# TEXTO EXTRAÍDO
____________

# Sem comentarios 2



## Hugo Santos (17 Nov 2006 às 17:45)

Retirado deste blog...
http://razao-tem-sempre-cliente.blogspot.com/



> Há três tipos de indivíduos que nos mentem descaradamente todos os dias: os políticos, os astrólogos, e os meteorologistas. Sobre os políticos já falei largamente neste blog e por isso hoje vou dar-hes descanso (como se eles precisassem...); dos astrólogos falarei noutra oportunidade; detenhamo-nos então nos meteorologistas.
> Se há profissão cuja credibilidade depende quase exclusivamente dos caprichos da natureza é a de meteorologista.
> Sabemos bem que a natureza é imprevisível, facto que torna a profissão de meteorologista numa das mais ingratas do planeta, por duas grandes razões: se acertam na previsão ninguém lhes liga nenhuma porque é suposto acertarem – é para isso que lhes pagam; se falham, e normalmente falham, são imediatamente gozados com aquela condescendência típica de quem nunca acreditou que iriam acertar. Mas uma coisa é certa: nunca ninguém se aborrece muito com eles. Nuna se viu um meteorologista ser despedido por ter falhado uma previsão.

____________

# REGISTOS A PROCESSAR
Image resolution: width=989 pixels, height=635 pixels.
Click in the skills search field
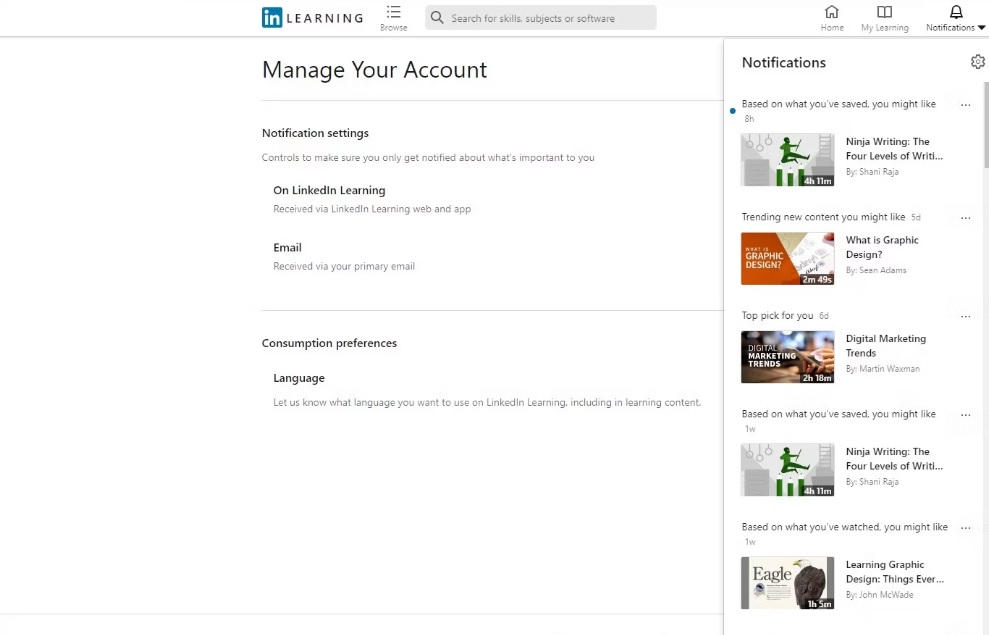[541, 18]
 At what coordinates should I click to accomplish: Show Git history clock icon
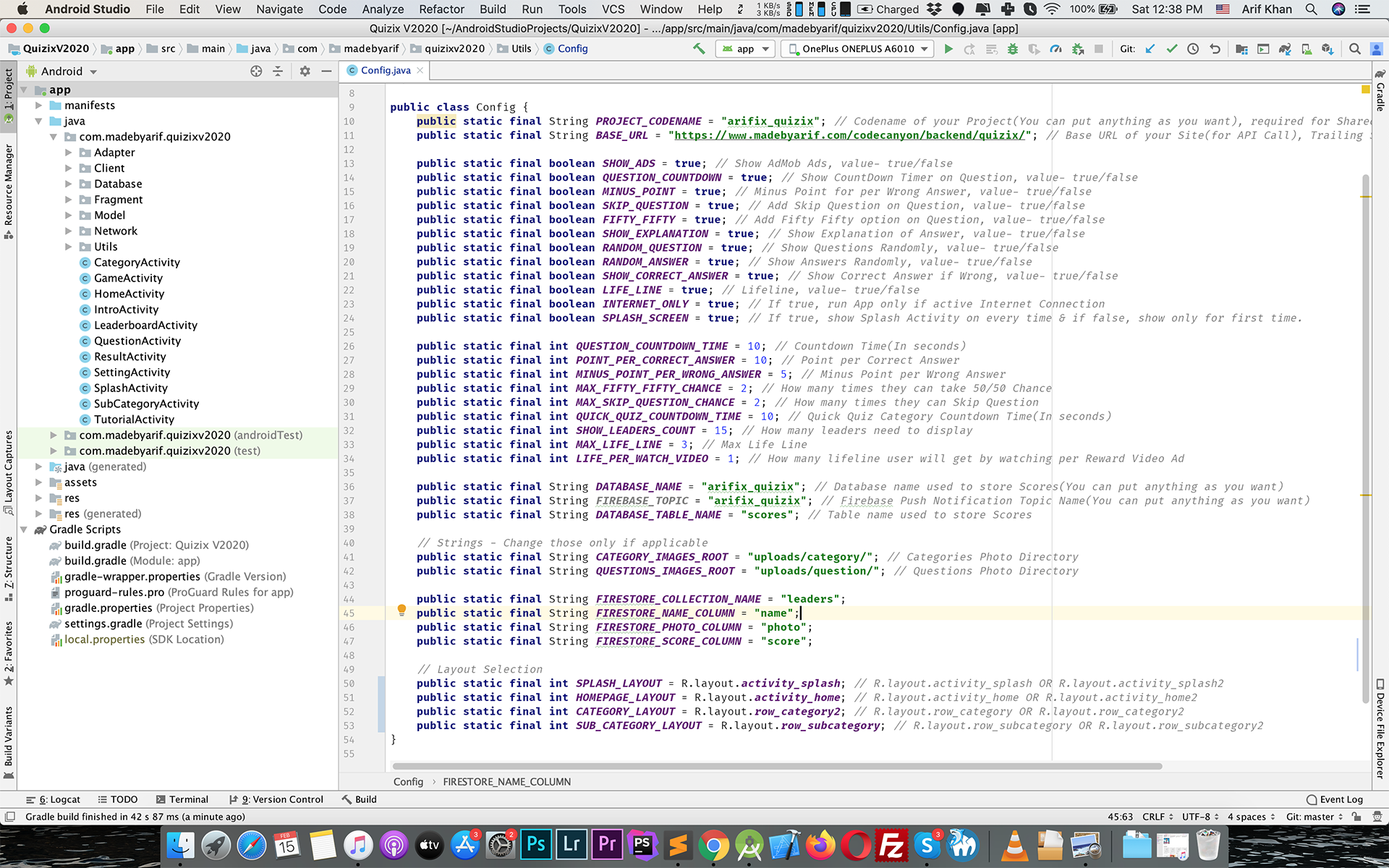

____________

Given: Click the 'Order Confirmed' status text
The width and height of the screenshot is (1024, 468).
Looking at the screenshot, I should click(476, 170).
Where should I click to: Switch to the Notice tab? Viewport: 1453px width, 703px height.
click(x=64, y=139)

____________

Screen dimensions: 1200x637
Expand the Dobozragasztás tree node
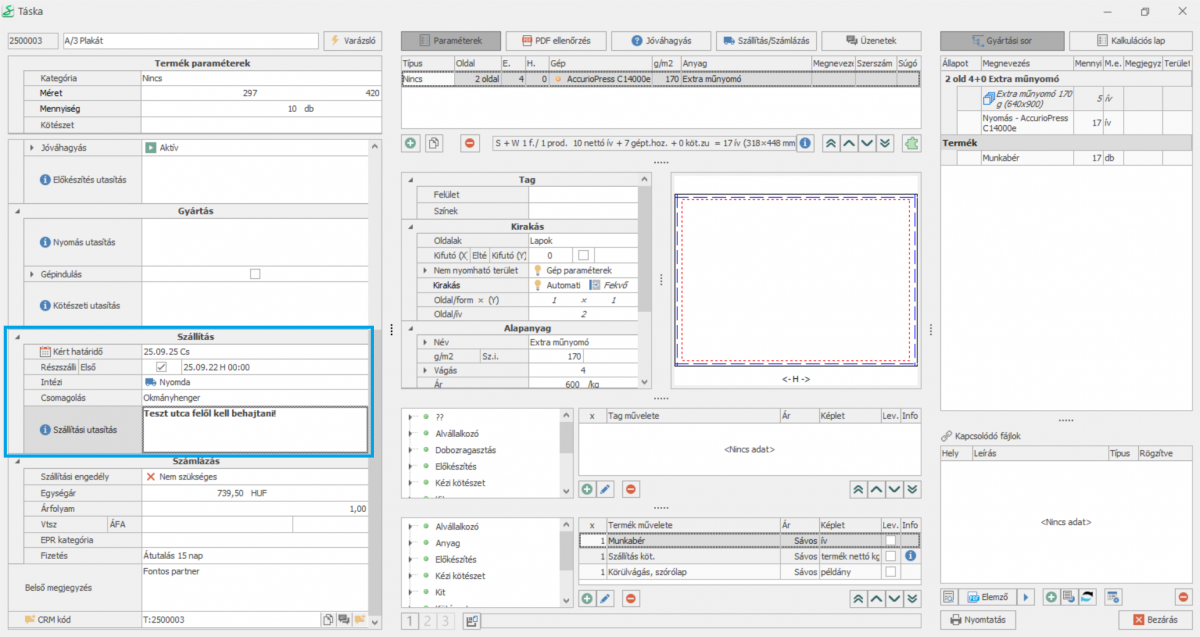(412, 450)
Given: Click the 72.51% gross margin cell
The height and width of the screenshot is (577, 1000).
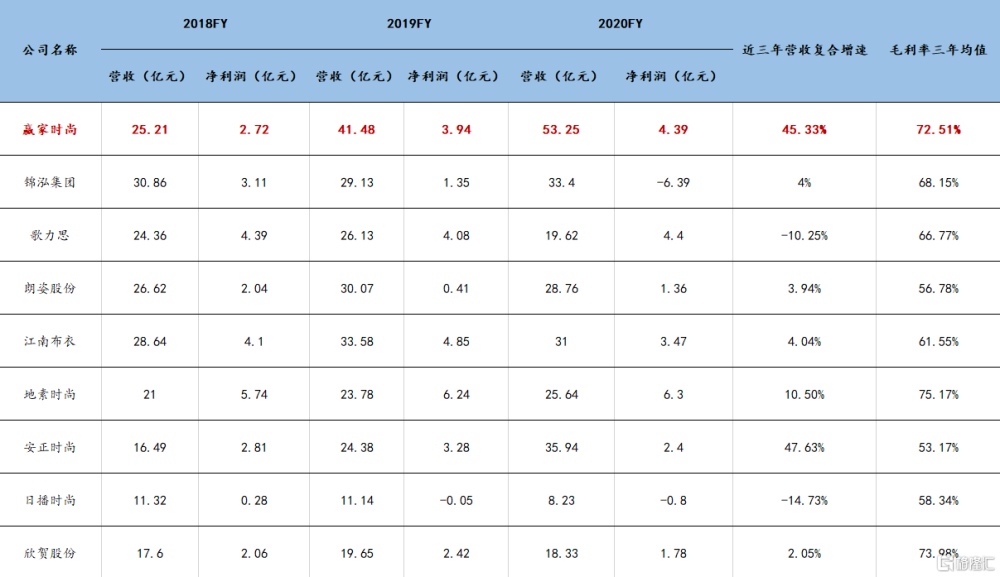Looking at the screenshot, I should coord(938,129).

____________

# DESAFIOS
[A] Reúna todas as linhas dos registos que contêm a palavra "width", copiando cada uma por inteiro.
[B] Prolongue o texto sobre os meteorologistas a partir do ponto em que termina.
O texto e os registos têm origens distintas.

# CONJUNTO DE RESPOSTAS
[A]
Image resolution: width=989 pixels, height=635 pixels.
The width and height of the screenshot is (1024, 468).
Where should I click to: Switch to the Notice tab? Viewport: 1453px width, 703px height.
The height and width of the screenshot is (577, 1000).

[B]
> «O senhor previu uma tempestade tropical e afinal temos aqui um furacão de grau sete. Isto é uma verdadeira irresponsabilidade! Já na passada semana nevou quando a sua previsão era de céu pouco nublado com algumas abertas. É inadmissível. Está despedido!!»
> ...


----------



## Minho (17 Nov 2006 às 17:51)

Eu nem acredito em tamanha barbaridade!!
Quem nos livra de tanta ignorância  junta????


----------



## Mago (17 Nov 2006 às 18:11)

Pior ainda que o texto são os comentarios das pessoas que escreveram relativamente a esse infeliz texto no dito blog


----------



## dj_alex (17 Nov 2006 às 18:25)

Realmente....sem comentários...


----------



## Tiagofsky (17 Nov 2006 às 19:32)

> Em termos de previsões, lembro-me sobretudo de uma célebre "tempestade de estrelas" em que o pessoal foi todo (juro que não era o único) para a praia a olhar para o céu e népia.
> Nunca conheci nenhum meteorologista que tenha ganho o totoloto.



Este é um dos comentarios de um ilustre inteligente desse blog..Desconhecia que os meteorologistas tb prevessem "chuvas de estrelas"...


----------



## kimcarvalho (17 Nov 2006 às 21:48)

Isto ilustra bem, primeiro o que as tv's acabaram por fazer com a nossa meteorologia e, claro está, ajudadas com a imagem que IM transpira cá para fora . E em segundo o que estes blogs, de " cabecinhas pensadoras" vieram trazer à comunidade. NADA! ou melhor ausência de tudo  
É muito fácil sentarem-se em frente do monitor, com o teclado debaixo dos dedos e mandar (para não escrever algo pior) sentenças, como se fossem os donos da verdade absoluta e a razão os acompanhe a todo lado. É triste mas continuámos um país com muita gente ignorante que ignora que o é.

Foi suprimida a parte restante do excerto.